■ RECORDS SUPPLIED ■
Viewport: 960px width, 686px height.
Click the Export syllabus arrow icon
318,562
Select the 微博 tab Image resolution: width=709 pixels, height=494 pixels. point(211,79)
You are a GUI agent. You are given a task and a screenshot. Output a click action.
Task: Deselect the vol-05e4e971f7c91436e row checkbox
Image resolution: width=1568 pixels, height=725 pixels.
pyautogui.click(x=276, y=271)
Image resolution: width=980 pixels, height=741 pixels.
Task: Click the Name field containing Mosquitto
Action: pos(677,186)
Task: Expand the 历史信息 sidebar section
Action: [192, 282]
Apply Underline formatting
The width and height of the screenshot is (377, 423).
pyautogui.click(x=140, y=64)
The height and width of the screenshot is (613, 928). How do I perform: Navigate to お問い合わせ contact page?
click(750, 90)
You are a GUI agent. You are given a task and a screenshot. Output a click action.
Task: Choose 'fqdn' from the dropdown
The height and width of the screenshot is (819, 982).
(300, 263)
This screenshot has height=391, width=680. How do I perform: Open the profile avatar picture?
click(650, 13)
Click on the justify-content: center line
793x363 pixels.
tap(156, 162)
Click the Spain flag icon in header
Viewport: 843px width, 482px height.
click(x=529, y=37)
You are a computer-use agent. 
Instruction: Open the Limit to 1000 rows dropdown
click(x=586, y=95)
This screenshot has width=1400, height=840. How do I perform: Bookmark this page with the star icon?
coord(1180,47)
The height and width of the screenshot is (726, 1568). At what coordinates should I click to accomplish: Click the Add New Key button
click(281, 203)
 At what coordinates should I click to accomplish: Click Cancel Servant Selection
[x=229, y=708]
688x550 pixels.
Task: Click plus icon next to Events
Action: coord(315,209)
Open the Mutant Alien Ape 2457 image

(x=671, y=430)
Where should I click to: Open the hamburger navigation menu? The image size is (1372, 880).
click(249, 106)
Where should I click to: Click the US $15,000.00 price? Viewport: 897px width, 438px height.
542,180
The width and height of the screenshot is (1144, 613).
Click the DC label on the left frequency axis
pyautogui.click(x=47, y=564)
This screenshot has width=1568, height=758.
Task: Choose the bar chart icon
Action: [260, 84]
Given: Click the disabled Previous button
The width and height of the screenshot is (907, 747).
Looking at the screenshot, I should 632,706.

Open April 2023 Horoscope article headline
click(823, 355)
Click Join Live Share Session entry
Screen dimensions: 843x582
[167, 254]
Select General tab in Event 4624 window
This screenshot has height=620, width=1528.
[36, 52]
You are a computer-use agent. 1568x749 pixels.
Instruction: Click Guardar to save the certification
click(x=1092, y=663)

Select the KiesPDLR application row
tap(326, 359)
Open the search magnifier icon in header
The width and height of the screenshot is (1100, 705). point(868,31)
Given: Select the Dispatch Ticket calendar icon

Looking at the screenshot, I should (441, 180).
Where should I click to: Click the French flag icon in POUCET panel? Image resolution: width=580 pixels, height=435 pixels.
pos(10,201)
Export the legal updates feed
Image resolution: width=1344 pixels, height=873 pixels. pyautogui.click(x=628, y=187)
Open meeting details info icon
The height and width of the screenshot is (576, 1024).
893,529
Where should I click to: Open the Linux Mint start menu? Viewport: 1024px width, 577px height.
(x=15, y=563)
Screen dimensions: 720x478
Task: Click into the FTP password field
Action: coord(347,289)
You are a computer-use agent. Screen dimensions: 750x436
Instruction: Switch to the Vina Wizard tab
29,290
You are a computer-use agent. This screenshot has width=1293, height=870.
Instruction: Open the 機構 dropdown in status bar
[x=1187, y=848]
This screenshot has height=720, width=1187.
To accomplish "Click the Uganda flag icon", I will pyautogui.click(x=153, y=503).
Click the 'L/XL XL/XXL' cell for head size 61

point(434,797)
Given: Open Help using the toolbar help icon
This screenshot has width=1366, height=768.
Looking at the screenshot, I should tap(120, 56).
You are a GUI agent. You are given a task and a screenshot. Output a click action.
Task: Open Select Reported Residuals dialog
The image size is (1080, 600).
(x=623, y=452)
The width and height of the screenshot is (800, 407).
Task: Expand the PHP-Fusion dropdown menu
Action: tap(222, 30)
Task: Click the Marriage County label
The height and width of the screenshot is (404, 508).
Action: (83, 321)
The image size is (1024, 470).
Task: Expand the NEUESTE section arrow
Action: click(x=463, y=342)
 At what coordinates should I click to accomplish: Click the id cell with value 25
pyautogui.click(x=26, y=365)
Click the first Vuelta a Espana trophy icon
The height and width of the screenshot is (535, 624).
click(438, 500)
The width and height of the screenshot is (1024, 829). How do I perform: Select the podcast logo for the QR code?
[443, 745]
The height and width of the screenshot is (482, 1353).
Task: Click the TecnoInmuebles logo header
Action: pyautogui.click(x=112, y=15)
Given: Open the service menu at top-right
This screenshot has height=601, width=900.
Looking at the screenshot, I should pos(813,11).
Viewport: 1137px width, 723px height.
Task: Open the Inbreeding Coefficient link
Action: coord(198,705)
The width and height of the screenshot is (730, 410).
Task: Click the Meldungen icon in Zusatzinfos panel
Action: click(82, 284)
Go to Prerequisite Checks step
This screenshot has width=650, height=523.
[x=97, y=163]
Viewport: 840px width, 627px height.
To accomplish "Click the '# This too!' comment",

■ WHAT YOU ARE ASKED TO DO ■
All of the material above should be reproduced exactly.

■ EXERCISE ANSWER ■
Viewport: 960px width, 686px height.
Click the Export syllabus arrow icon
318,562
Select the 微博 tab Image resolution: width=709 pixels, height=494 pixels. point(211,79)
You are a GUI agent. You are given a task and a screenshot. Output a click action.
Task: Deselect the vol-05e4e971f7c91436e row checkbox
Image resolution: width=1568 pixels, height=725 pixels.
pyautogui.click(x=276, y=271)
Image resolution: width=980 pixels, height=741 pixels.
Task: Click the Name field containing Mosquitto
Action: pos(677,186)
Task: Expand the 历史信息 sidebar section
Action: [192, 282]
Apply Underline formatting
The width and height of the screenshot is (377, 423).
pyautogui.click(x=140, y=64)
The height and width of the screenshot is (613, 928). How do I perform: Navigate to お問い合わせ contact page?
click(750, 90)
You are a GUI agent. You are given a task and a screenshot. Output a click action.
Task: Choose 'fqdn' from the dropdown
The height and width of the screenshot is (819, 982).
(300, 263)
This screenshot has height=391, width=680. How do I perform: Open the profile avatar picture?
click(650, 13)
Click on the justify-content: center line
793x363 pixels.
tap(156, 162)
Click the Spain flag icon in header
Viewport: 843px width, 482px height.
click(x=529, y=37)
You are a computer-use agent. 
Instruction: Open the Limit to 1000 rows dropdown
click(x=586, y=95)
This screenshot has width=1400, height=840. How do I perform: Bookmark this page with the star icon?
coord(1180,47)
The height and width of the screenshot is (726, 1568). At what coordinates should I click to accomplish: Click the Add New Key button
click(281, 203)
 At what coordinates should I click to accomplish: Click Cancel Servant Selection
[x=229, y=708]
688x550 pixels.
Task: Click plus icon next to Events
Action: coord(315,209)
Open the Mutant Alien Ape 2457 image

(x=671, y=430)
Where should I click to: Open the hamburger navigation menu? The image size is (1372, 880).
click(249, 106)
Where should I click to: Click the US $15,000.00 price? Viewport: 897px width, 438px height.
542,180
The width and height of the screenshot is (1144, 613).
Click the DC label on the left frequency axis
pyautogui.click(x=47, y=564)
This screenshot has width=1568, height=758.
Task: Choose the bar chart icon
Action: [260, 84]
Given: Click the disabled Previous button
The width and height of the screenshot is (907, 747).
Looking at the screenshot, I should 632,706.

Open April 2023 Horoscope article headline
click(823, 355)
Click Join Live Share Session entry
Screen dimensions: 843x582
[167, 254]
Select General tab in Event 4624 window
This screenshot has height=620, width=1528.
[36, 52]
You are a computer-use agent. 1568x749 pixels.
Instruction: Click Guardar to save the certification
click(x=1092, y=663)

Select the KiesPDLR application row
tap(326, 359)
Open the search magnifier icon in header
The width and height of the screenshot is (1100, 705). point(868,31)
Given: Select the Dispatch Ticket calendar icon

Looking at the screenshot, I should (441, 180).
Where should I click to: Click the French flag icon in POUCET panel? Image resolution: width=580 pixels, height=435 pixels.
pos(10,201)
Export the legal updates feed
Image resolution: width=1344 pixels, height=873 pixels. pyautogui.click(x=628, y=187)
Open meeting details info icon
The height and width of the screenshot is (576, 1024).
893,529
Where should I click to: Open the Linux Mint start menu? Viewport: 1024px width, 577px height.
(x=15, y=563)
Screen dimensions: 720x478
Task: Click into the FTP password field
Action: coord(347,289)
You are a computer-use agent. Screen dimensions: 750x436
Instruction: Switch to the Vina Wizard tab
29,290
You are a computer-use agent. This screenshot has width=1293, height=870.
Instruction: Open the 機構 dropdown in status bar
[x=1187, y=848]
This screenshot has height=720, width=1187.
To accomplish "Click the Uganda flag icon", I will pyautogui.click(x=153, y=503).
Click the 'L/XL XL/XXL' cell for head size 61

point(434,797)
Given: Open Help using the toolbar help icon
This screenshot has width=1366, height=768.
Looking at the screenshot, I should tap(120, 56).
You are a GUI agent. You are given a task and a screenshot. Output a click action.
Task: Open Select Reported Residuals dialog
The image size is (1080, 600).
(x=623, y=452)
The width and height of the screenshot is (800, 407).
Task: Expand the PHP-Fusion dropdown menu
Action: tap(222, 30)
Task: Click the Marriage County label
The height and width of the screenshot is (404, 508).
Action: (83, 321)
The image size is (1024, 470).
Task: Expand the NEUESTE section arrow
Action: click(x=463, y=342)
 At what coordinates should I click to accomplish: Click the id cell with value 25
pyautogui.click(x=26, y=365)
Click the first Vuelta a Espana trophy icon
The height and width of the screenshot is (535, 624).
click(438, 500)
The width and height of the screenshot is (1024, 829). How do I perform: Select the podcast logo for the QR code?
[443, 745]
The height and width of the screenshot is (482, 1353).
Task: Click the TecnoInmuebles logo header
Action: pyautogui.click(x=112, y=15)
Given: Open the service menu at top-right
This screenshot has height=601, width=900.
Looking at the screenshot, I should pos(813,11).
Viewport: 1137px width, 723px height.
Task: Open the Inbreeding Coefficient link
Action: coord(198,705)
The width and height of the screenshot is (730, 410).
Task: Click the Meldungen icon in Zusatzinfos panel
Action: click(82, 284)
Go to Prerequisite Checks step
This screenshot has width=650, height=523.
[x=97, y=163]
Viewport: 840px width, 627px height.
To accomplish "Click the '# This too!' comment",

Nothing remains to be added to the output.